- Genre: Action Drama Romance
- Created by: Ram Srinivas
- Written by: Thamayanthi (episodes 1–200) Rathibala (episode 200–present)
- Directed by: Radhakrishnan RK
- Starring: Navin Kumar; Hima Bindhu; Baby Aazhiya;
- Theme music composer: Sudarshan M Kumar
- Country of origin: India
- Original language: Tamil
- No. of seasons: 2
- No. of episodes: 1097

Production
- Executive producer: Gayathri Paramasivam
- Producer: Kusumavathy
- Cinematography: Karthik Subramaniam
- Camera setup: Multi-camera
- Running time: 40 minutes per episode
- Production company: Estrella Stories

Original release
- Network: Colors Tamil
- Release: 14 February 2020 – 3 June 2022

Related
- Jeev Zala Yedapisa

= Idhayathai Thirudathe =

Indian television series

Idhayathai Thirudathey ( Don't steal the heart) is an Indian Tamil-language series airing on Colors Tamil. It premiered on 14 February 2020 and last aired on 3 June 2022. The show stars Navin Kumar and Hima Bindhu.

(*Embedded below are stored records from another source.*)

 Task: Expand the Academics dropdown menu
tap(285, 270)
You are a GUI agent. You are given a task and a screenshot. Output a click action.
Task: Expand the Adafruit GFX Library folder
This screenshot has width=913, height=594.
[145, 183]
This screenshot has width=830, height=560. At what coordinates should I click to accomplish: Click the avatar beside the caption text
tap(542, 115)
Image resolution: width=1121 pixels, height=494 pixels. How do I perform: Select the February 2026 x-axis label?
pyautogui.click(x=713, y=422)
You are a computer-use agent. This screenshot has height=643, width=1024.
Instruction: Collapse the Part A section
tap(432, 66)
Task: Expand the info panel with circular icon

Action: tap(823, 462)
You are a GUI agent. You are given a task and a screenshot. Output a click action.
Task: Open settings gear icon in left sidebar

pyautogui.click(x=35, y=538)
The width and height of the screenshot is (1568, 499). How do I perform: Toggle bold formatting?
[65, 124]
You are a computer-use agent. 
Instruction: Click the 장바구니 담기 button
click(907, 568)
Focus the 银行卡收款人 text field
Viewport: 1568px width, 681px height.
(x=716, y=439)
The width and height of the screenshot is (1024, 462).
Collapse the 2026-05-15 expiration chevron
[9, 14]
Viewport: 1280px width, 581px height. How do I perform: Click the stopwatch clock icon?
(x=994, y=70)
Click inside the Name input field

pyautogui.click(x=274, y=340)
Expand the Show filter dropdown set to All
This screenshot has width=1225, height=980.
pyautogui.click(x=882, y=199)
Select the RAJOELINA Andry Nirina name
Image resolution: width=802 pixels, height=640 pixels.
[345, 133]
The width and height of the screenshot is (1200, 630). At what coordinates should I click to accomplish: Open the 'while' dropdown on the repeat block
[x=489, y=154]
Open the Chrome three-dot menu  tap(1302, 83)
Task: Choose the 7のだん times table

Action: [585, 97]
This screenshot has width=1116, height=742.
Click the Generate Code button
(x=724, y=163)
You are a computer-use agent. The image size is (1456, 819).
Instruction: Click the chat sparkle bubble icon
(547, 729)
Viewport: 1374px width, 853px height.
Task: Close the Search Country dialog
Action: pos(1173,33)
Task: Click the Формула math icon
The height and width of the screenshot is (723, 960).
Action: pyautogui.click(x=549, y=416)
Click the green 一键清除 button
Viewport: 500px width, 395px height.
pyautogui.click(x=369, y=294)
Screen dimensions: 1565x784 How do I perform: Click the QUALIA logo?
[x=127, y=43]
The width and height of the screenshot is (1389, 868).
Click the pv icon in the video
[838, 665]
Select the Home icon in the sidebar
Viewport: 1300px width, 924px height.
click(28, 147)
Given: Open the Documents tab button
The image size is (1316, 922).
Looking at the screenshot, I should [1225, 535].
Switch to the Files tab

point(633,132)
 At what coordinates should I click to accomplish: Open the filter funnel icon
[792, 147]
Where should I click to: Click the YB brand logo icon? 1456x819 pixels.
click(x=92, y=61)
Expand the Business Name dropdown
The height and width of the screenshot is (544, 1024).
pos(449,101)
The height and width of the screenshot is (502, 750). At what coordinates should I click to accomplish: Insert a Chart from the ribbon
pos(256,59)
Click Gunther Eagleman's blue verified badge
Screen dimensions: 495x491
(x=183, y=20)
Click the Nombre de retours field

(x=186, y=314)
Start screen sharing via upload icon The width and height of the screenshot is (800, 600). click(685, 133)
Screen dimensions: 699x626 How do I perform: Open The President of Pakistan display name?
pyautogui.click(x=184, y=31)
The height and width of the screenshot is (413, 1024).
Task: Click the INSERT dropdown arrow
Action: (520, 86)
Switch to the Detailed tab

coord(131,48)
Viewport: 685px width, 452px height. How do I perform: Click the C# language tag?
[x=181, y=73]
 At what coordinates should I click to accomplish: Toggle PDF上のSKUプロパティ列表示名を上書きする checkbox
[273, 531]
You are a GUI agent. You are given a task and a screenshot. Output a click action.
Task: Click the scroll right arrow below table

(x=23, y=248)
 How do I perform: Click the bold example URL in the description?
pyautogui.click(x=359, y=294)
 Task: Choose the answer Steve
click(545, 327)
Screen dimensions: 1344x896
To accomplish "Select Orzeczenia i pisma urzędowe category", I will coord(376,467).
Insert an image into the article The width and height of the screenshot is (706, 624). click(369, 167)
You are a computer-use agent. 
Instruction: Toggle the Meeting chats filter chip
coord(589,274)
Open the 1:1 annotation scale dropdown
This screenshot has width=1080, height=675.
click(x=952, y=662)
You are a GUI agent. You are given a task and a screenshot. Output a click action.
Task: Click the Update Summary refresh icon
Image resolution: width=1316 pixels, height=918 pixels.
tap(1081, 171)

The show is the official remake of Marathi series Jeev Zala Yedapisa aired on Colors Marathi.

Sahana (Hima Bindhu) and Siva (Navin Kumar) marry due to political war triggered by them. But Sahana and Siva start to understand each other. But problems arise from Siva's mother and MLA who Siva is working for, and ex-MLA. In August 2021, a 6-year leap was introduced where several new characters were introduced. These included Sahana and Siva's daughter; Aiswarya Jr.

==Summary==
It is an enemies to lovers romance of Siva and Sahana. Initially, they don't like each other, but they are forced to get married due to family and political pressure.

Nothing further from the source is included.